Consider a closed system (no inputs, no outputs) that evolves over time (see Figure 1 for an illustration). Within the system is an entity with inputs and outputs, called agent, that also changes over time. External to the system is an observer whose purpose is to assess the performance of the agent. If performance keeps increasing, we call this system-observer pair an improvement process. The dynamics of this process are driven by both the agent and its surrounding system, but setting clear agent boundaries is required to make evaluation well-defined: in fact an agent is what can be unambiguously evaluated. Similarly, for separation of concerns, the observer is deliberately located outside of the system: As the system is closed, the observer's assessment cannot feed back into the system. Hence, the agent's learning feedback must come from system-internal proxies such as losses, reward functions, preference data, or critics.

The simplest type of performance metric is a scalar score that can be measured in finite time, that is, on (an aggregation of) episodic tasks. Mechanistically, the observer can measure performance in two ways, by passively observing the agent’s behaviour within the system (if all pertinent tasks occur naturally), or by copy-and-probe evaluations where it confronts a cloned copy of the agent with interactive tasks of its choosing.
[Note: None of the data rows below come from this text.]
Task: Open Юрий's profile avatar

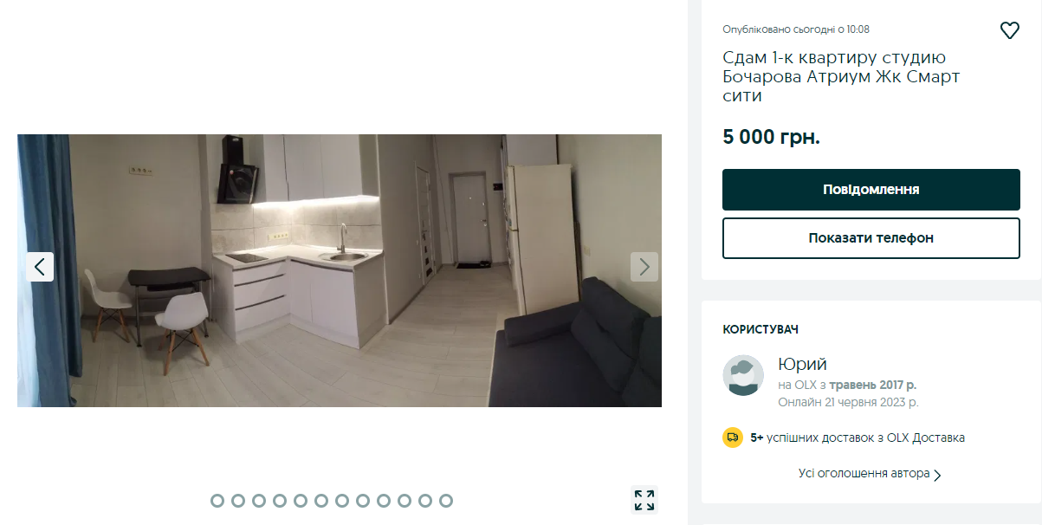Action: point(743,375)
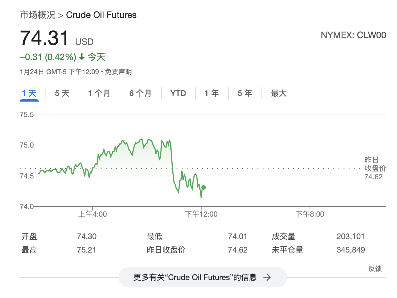Open the 反馈 feedback link
The width and height of the screenshot is (397, 298).
point(375,269)
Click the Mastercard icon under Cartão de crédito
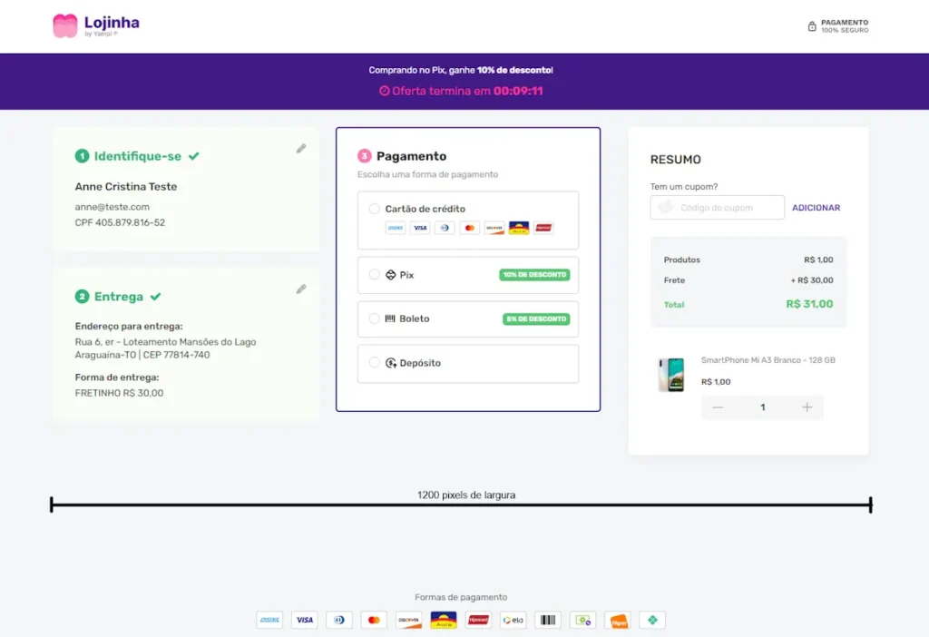 click(x=469, y=228)
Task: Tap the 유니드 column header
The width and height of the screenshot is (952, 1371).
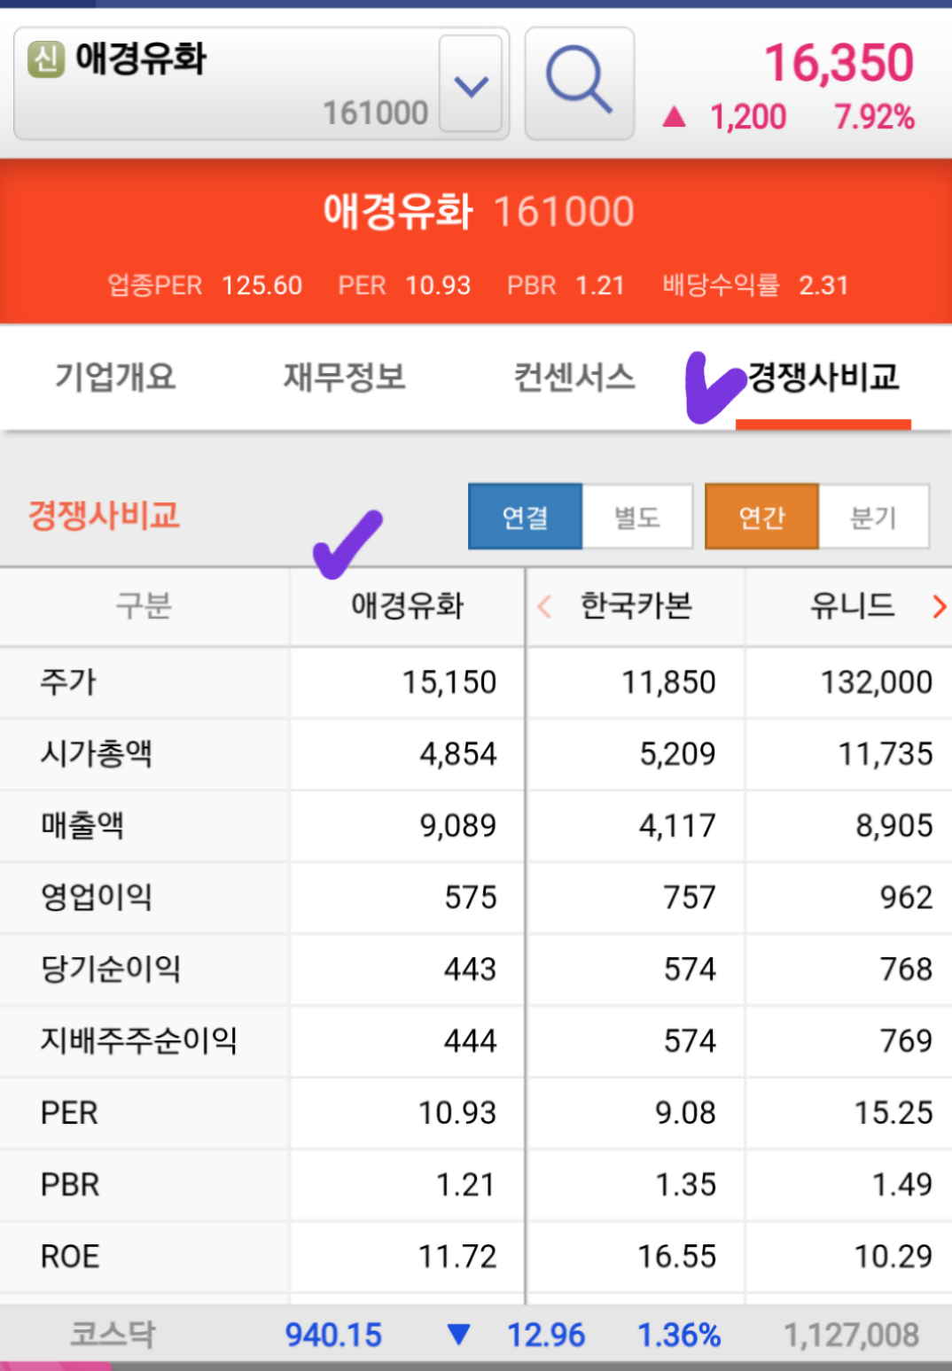Action: point(851,607)
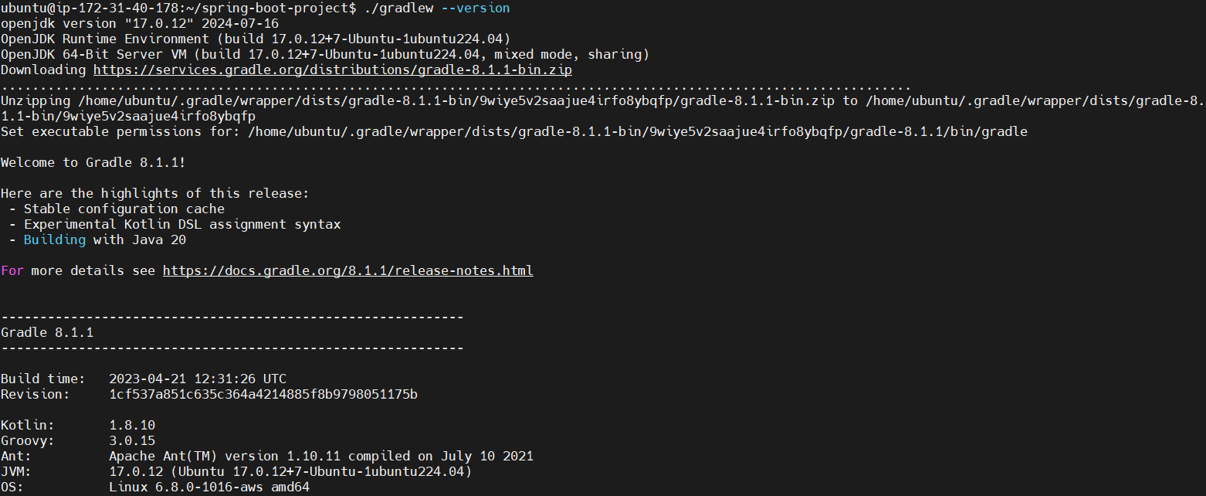Click the OS value "Linux 6.8.0-1016-aws amd64"
Screen dimensions: 1206x496
(208, 487)
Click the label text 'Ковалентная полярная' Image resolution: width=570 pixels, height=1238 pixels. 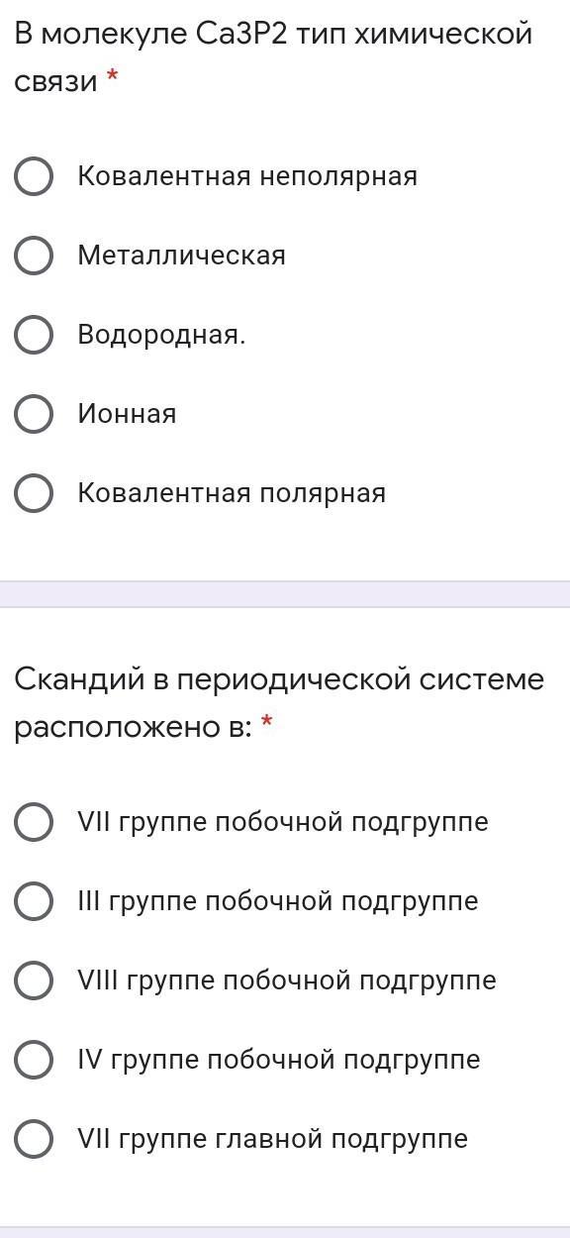(232, 493)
Without loss of generality, the elements within an agent can be partitioned into three types: Fixed elements are unaffected by learning, such as its substrate or unmodifiable code. Transient elements do not carry over between episodes, or across to evaluation (e.g., activations, the state of a random number generator). And finally learned elements (e.g., weights, parameters, knowledge) change based on a feedback signal, and their evolution maps to performance differences (Lu et al., 2023).
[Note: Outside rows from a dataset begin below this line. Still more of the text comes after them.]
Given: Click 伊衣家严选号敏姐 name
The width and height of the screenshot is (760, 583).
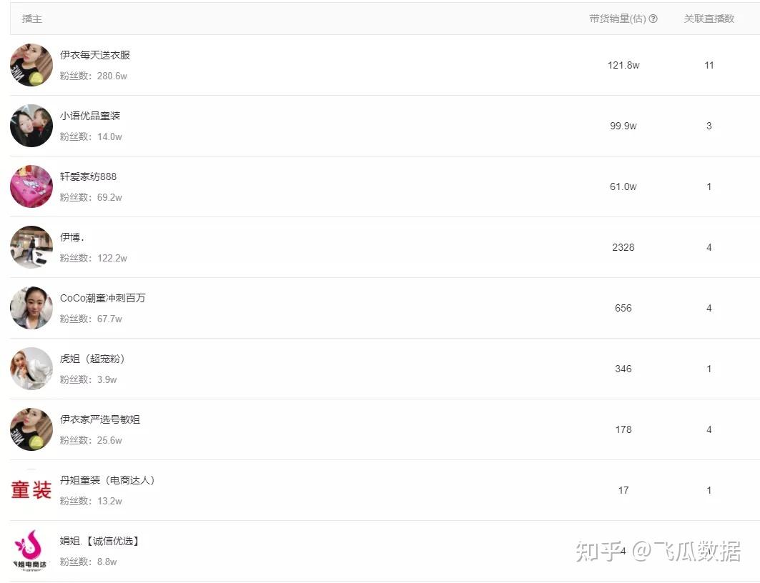Looking at the screenshot, I should [x=100, y=419].
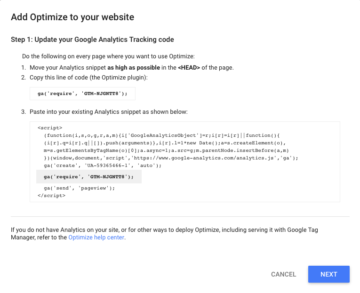Click the ga('send', 'pageview') code line
The image size is (360, 293).
click(x=79, y=188)
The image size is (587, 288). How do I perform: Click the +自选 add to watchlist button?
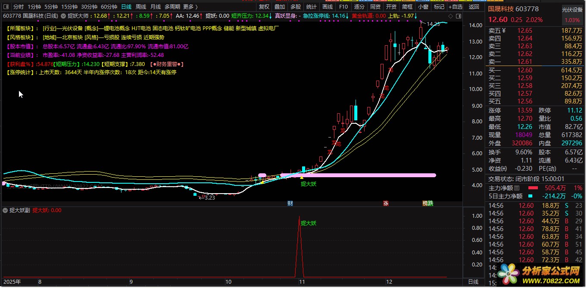pyautogui.click(x=455, y=7)
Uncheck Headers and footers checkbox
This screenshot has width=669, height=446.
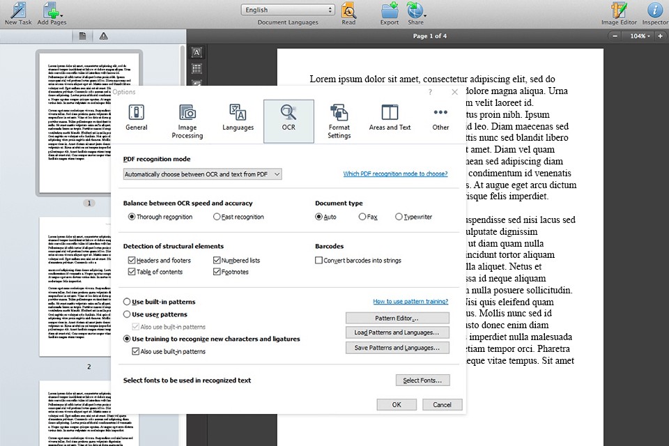(x=132, y=261)
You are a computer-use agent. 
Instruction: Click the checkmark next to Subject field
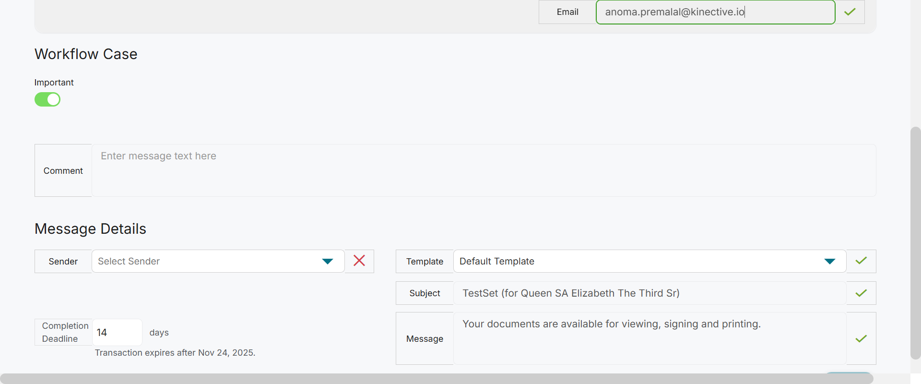[861, 293]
We can distinguish improvement processes by their implied lifetime; some are open-ended and keep improving without limit (Hughes et al., 2024), while others converge onto their asymptotic performance after some finite time.1

2 Three Necessary Conditions For Self-Improvement

Self-improvement is an improvement process as defined above, but with the additional criterion that the agent's own outputs (actions) influence its future learning. In other words, systems in which agents shape (some of) their own experience stream, potentially enabling unbounded improvement in a closed system. This setting may look familiar to readers from the reinforcement learning community (RL; Sutton, 2018): RL agents' behaviour changes the data distribution it learns on, which in turn affects its behaviour policy, and so on. Another prototypical instance of a self-improvement process is self-play, where the system (often a symmetric game) slots the agent into the roles of both player and opponent, to generate an unlimited experience stream annotated with feedback (who won?) that provides direction for ever-increasing skill-learning.
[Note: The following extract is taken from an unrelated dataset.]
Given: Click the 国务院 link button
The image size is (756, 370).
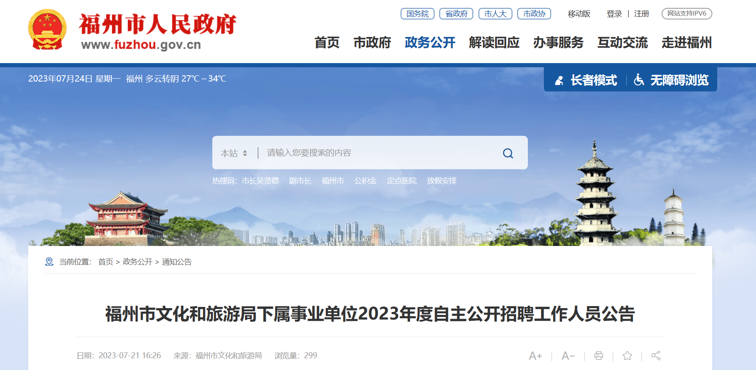Looking at the screenshot, I should point(418,14).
From its connection to RL, we can derive necessary conditions for self-improvement to work, and help clarify some assumptions about the system. The first two conditions, feedback and coverage, are about feasibility in principle, the third (scale) is about practice.

2.1 Feedback

Feedback is what gives direction to learning; without it, the process is merely one of self modification. In a closed system where the true purpose resides in the external observer, but can not be accessed directly, feedback can only come from a proxy. This creates the fundamental challenge for system-internal feedback is be aligned with the observer, and remain aligned throughout the process. It places a significant burden on the system at set-up time, with the most common pitfall being a poorly designed critic or reward function that becomes exploitable over time, resulting in a process that deviates from the observer's intent. RL's famed capability for self-correction is not applicable here: what can self-correct is behaviour given feedback, but not feedback itself. Additionally, ideal feedback should be efficient, i.e., contain enough information (not too sparse, not too noisy, not too delayed) for learning to be feasible within the time horizon of the system.